We need to be pragmatic – it's just not possible to reach consensus on everything. But there's not just one way to understand general interest. We all where costumes of justification, masks if you will. We have a plurality of values. It is impossible not to have a clear opposition that will keep a consensus from being reached. We will have to create compromises instead. The compromise has to be managed politically, but not by politics. But that's why we need politics and a representative democracy, because participative democracy won't really work.

We need both a participative democracy and a representative democracy, but we alos need to reach a consensus. We're full of contradictions.

Consensus is but one way to approach the issue and to name the process. I think what we need can better be described as an inclusive synthesis, where we include all opinions and arrive at something built from the inputs of all the participants.

Civil society is part of the debate already. The dialogue between representative democracy and participative democracy is a healthy one and is underway. We can achieve what we want if we provide the space for conversation – that's what I liked about M. Warner's approach, a place where people can talk together on the same footing.

We need to start from a model of change and have a story to tell. But we need to recognize that we are coming from different countries with different situations, different ways of communicating with each other and different expectations on citizen participation. Now we're trying to work at a global level. I like the idea of talking with neutral words. The environmental crisis helps us think about the discrepancies in ou society.

Maybe we should start working on ethics and how we should live together. We need to trust local citizens – belive in them. They have solutions.

We are used to democracy based on compromise but nw we are moving to synthesis.

Panel members responded.
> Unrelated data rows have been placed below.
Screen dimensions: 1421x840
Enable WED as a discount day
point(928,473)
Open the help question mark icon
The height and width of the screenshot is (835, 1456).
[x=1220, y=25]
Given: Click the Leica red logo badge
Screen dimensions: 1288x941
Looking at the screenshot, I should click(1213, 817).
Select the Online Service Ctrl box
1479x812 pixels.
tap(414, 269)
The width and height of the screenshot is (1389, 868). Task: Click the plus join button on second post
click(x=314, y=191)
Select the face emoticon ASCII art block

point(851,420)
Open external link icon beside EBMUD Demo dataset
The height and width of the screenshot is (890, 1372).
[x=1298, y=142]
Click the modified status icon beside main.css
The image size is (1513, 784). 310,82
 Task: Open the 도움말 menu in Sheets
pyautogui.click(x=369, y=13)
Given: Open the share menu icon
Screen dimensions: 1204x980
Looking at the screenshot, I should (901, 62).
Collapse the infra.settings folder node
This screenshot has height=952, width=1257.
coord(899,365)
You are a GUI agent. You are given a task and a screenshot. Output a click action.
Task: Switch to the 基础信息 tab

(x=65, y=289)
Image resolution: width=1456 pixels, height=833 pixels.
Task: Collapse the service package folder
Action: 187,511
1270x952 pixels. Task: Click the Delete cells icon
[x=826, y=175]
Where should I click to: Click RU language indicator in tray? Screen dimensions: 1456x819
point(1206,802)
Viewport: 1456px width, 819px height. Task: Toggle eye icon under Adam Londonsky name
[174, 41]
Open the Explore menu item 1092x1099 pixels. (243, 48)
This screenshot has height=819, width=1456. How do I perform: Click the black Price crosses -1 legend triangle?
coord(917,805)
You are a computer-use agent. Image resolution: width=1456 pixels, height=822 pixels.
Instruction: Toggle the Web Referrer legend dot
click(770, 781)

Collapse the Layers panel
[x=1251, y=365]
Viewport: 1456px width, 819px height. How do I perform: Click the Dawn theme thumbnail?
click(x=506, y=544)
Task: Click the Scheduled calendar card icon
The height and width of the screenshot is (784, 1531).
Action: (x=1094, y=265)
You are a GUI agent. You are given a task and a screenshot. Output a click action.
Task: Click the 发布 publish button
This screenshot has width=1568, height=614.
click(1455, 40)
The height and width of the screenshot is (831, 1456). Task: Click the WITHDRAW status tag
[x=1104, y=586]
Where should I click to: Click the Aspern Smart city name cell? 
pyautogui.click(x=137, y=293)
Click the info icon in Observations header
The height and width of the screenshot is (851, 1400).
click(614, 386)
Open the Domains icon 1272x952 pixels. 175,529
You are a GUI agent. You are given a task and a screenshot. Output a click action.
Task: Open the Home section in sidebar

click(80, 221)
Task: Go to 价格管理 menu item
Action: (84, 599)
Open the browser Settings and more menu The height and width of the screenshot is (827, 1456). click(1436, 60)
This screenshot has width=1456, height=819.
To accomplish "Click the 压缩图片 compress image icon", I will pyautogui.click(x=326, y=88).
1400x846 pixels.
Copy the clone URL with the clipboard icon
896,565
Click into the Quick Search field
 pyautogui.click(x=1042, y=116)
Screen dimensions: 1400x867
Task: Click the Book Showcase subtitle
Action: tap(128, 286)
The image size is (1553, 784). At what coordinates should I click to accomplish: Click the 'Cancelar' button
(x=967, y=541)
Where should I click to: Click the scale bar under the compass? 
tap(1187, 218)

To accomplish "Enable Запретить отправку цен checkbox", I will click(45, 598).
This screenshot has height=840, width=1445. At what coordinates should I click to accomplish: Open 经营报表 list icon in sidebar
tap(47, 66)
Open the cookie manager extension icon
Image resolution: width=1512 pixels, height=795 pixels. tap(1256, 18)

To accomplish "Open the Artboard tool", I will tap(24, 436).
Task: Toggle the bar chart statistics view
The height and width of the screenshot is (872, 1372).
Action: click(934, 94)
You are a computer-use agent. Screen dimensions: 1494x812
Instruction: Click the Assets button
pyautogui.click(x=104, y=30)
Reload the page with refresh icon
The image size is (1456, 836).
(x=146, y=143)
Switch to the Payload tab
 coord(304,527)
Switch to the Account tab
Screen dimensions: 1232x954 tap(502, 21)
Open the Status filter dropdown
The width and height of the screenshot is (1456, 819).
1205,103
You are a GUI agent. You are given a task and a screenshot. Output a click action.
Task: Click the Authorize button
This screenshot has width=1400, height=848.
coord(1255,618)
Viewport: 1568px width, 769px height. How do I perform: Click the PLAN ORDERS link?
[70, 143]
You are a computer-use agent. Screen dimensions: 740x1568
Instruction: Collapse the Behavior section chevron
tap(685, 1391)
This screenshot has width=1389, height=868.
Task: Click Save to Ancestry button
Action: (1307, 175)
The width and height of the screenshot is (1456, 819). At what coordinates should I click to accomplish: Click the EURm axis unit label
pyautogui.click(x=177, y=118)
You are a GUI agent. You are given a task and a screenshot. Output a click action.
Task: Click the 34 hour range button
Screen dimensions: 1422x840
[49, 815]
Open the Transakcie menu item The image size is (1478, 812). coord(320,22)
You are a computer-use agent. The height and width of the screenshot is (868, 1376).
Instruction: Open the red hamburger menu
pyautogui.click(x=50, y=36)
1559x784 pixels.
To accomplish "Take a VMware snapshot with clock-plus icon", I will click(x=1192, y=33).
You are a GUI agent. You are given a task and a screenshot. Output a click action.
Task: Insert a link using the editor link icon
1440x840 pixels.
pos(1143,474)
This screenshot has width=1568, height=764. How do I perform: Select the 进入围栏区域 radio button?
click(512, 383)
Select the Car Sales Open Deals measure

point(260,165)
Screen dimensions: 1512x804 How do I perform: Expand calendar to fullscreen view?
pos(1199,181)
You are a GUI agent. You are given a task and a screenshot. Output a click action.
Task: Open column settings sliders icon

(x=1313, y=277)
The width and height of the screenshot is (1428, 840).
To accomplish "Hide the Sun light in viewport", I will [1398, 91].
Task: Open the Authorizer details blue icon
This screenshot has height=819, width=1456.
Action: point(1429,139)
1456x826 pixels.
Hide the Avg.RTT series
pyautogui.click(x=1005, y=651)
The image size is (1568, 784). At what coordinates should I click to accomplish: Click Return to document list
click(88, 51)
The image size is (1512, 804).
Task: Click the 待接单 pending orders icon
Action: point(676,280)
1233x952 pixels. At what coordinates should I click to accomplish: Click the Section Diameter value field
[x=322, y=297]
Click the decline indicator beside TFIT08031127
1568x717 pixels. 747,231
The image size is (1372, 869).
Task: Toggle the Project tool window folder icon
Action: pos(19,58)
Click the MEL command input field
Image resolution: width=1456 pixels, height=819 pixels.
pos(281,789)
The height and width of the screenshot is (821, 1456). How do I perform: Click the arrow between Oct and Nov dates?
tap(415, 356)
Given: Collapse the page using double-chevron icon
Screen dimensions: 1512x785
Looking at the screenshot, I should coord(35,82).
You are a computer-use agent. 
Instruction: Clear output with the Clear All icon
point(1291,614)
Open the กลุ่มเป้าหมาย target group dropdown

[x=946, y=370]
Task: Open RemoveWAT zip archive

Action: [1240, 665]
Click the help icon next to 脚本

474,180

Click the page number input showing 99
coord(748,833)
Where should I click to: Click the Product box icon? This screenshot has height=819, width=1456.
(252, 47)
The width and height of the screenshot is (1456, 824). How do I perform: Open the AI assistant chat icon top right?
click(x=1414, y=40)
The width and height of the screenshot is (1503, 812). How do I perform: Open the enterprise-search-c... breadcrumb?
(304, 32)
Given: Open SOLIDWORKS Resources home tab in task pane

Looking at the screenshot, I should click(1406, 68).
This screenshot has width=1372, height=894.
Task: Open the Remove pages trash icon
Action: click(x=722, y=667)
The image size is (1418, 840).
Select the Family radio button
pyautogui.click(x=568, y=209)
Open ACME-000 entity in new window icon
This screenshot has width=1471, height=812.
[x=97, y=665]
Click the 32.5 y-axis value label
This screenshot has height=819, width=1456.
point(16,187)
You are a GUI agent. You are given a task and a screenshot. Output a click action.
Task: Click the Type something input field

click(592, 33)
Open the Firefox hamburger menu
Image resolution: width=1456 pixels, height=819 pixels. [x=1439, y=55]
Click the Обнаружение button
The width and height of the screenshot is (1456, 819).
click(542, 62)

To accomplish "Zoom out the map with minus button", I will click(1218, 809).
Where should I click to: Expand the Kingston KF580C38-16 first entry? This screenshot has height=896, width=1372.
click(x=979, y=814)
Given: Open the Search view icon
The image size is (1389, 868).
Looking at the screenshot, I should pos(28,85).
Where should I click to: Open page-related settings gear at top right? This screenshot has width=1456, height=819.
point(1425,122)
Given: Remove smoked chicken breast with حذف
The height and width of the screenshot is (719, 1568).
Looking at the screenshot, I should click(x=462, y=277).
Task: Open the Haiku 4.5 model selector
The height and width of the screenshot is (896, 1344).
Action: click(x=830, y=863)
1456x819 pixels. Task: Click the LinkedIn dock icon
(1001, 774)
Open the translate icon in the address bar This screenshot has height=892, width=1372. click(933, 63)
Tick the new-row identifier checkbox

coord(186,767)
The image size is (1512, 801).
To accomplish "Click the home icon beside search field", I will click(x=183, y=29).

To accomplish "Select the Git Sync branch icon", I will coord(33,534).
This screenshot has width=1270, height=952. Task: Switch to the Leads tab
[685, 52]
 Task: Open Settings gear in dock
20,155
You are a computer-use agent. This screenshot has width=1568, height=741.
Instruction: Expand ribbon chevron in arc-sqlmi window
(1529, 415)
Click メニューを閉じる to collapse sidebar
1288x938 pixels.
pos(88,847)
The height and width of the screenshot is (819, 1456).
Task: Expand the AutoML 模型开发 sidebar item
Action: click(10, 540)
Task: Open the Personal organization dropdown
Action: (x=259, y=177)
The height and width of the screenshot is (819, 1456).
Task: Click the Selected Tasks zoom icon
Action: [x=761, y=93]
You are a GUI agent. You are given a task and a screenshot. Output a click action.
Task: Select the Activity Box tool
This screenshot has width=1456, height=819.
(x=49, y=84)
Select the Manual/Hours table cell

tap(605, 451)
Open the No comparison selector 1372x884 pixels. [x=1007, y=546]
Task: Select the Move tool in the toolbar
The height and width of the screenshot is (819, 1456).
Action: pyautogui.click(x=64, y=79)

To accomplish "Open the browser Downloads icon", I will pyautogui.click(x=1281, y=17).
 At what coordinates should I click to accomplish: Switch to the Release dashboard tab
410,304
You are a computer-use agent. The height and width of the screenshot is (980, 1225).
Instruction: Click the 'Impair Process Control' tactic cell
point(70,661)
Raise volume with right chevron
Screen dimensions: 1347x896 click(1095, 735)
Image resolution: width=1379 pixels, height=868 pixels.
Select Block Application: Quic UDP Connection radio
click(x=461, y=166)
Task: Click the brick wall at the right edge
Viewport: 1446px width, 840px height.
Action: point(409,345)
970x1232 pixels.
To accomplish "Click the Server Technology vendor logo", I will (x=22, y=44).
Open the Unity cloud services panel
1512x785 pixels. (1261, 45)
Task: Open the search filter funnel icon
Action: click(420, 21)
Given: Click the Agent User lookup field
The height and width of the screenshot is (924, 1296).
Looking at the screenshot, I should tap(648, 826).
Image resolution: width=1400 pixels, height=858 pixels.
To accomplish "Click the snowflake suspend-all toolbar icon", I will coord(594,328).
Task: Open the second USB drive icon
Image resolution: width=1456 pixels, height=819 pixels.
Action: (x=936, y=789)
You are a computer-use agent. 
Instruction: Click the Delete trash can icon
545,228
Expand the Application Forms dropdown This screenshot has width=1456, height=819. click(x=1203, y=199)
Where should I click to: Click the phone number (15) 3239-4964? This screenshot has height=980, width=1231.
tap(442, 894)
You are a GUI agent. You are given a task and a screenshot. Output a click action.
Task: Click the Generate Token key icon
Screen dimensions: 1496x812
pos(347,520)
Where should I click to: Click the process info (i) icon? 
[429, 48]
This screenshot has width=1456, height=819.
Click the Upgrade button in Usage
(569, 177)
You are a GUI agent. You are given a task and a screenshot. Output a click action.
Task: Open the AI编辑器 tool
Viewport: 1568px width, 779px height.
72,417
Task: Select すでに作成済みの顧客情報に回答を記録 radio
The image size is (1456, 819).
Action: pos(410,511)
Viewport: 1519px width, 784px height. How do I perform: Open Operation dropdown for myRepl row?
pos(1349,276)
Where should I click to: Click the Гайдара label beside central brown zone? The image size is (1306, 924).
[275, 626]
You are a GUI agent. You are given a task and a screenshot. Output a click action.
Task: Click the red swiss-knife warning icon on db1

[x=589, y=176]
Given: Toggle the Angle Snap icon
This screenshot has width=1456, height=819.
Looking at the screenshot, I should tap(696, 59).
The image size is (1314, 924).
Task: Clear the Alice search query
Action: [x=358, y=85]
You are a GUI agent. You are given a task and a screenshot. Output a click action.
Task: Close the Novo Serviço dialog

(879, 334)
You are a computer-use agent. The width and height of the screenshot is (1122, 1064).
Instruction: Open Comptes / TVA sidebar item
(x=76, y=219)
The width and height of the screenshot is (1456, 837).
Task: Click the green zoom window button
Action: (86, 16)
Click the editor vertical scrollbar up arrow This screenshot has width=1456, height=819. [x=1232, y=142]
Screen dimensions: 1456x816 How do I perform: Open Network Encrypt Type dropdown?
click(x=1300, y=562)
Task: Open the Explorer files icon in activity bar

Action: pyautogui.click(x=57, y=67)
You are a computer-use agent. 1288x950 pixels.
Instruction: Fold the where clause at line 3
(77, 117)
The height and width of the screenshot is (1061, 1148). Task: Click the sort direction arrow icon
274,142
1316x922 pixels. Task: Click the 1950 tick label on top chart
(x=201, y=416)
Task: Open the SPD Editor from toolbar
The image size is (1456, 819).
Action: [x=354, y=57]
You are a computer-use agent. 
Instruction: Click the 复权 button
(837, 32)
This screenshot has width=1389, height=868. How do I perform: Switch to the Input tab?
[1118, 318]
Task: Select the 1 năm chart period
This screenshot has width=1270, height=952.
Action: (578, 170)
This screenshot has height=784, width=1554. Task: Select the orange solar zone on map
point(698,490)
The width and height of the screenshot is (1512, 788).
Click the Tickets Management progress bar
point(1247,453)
Here are a couple of highlights from their responses:

Yes, we are going through an environmental and a financial crisis. But remember that the crisis of 1929 led to the New Deal in America – and the rise of Nazi Fascism in Europe. People respond differently to crisis.

We have a silent form of violence in society. Giving citizens a voice addresses the real conflicts – we need to quit silencing the people.

Instead of talking about the quality of life, perhaps we should be talking about he quality of living together.

Community indicators are, at their heart, accessible democracy.

Consensus building is the pragmatic approach. It's not theoretical. Jacksonville, Florida has been bringing people together to build consensus around hard topics for over 30 years. Te example of the consensus built in Jacksonville on race relations, where white supremacists and black activists could find a shared understanding of the issues facing the community, was a remarkable moment that suggests anything is possible.

With that, the session (and the conference) was concluded. Special thanks to the translators – sometimes hearing something I said in English that was translated into French and then responded to with a question asked in French and translated back to English was like the old telephone game – did I really say that? And the discussions were highly technical and specific, and a great deal of conversation revolved around the meaning of specific words. I was quite impressed with the ability of the translators, who appeared to be Rennes University students, to keep up.

If you were at the conference, what are your thoughts? It's easy to respond to this message by clicking below. If you did not attend, what are your reactions to the conversation? The transitions between the technical aspects and the philosophy of participative democracy were rapid and often unanticipated, but it kept the conversation rich on two separate levels – what we are doing and why we are doing it; the role of the expert and the role of the citizen; numbers and people. All in all, an exceptional conference, and I applaud PEKEA for putting it on.